Mike Coyne, the chief financial officer and interim chief executive officer of Potbelly, said the company expected 2017 to be challenging. In addition to a troubling macro environment, the chain’s chairman and CEO Aylwin Lewis stepped down in August. And the brand continues to progress through a strategic review that’s examining every aspect of the restaurant, which has been struggling to gain positive momentum in recent months. In the third quarter, Potbelly reported a loss of $240,000, or a decline of 1 cent on a per-share basis. The company posted revenue of $106.1 million in the period.

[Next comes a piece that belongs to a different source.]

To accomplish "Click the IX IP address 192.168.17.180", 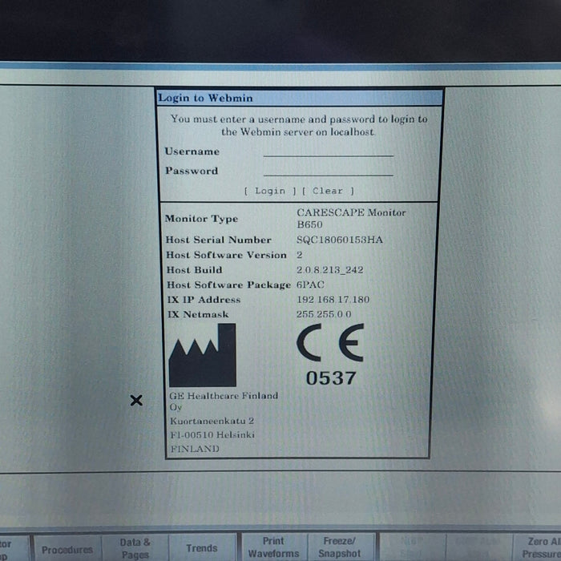I will click(x=333, y=300).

Potbelly’s aggressive growth is also slowing down considerably. Its 2018 expansion, Coyne said, is expected to be less than half of 2017’s at the company level. In 2016, Potbelly opened 40 company-operated stores. The chain expects to debut between 30–35 this year and said the growth will continue to moderate moving forward.
Part of that strategy will include an investment in franchised-unit growth. As of September 24, there were 426 company-operated units and just 56 franchised shops.
“One of the pillars of our strategic framework is to be a great franchisor. However, we have historically taken a more measured approach, working with single-unit operators in secondary markets, and more recently, with small multi-unit operators,” Coyne said in a conference call. “As we look out to 2018, we are we recommitting ourselves to the franchise business, and we'll be allocating more resources toward this business.”
Potbelly has engaged with franchise industry players, it said, to build its “institutional knowledge base.” The company is also using a franchise consultant to assess its current portfolio and to develop a gameplan to accelerate growth. Also, Potbelly said it is looking for a franchise executive to spearhead the strategy and “meaningfully increase the franchise mix of our portfolio going forward. We believe there remains a tremendous whitespace opportunity for the Potbelly brand,” Coyne said.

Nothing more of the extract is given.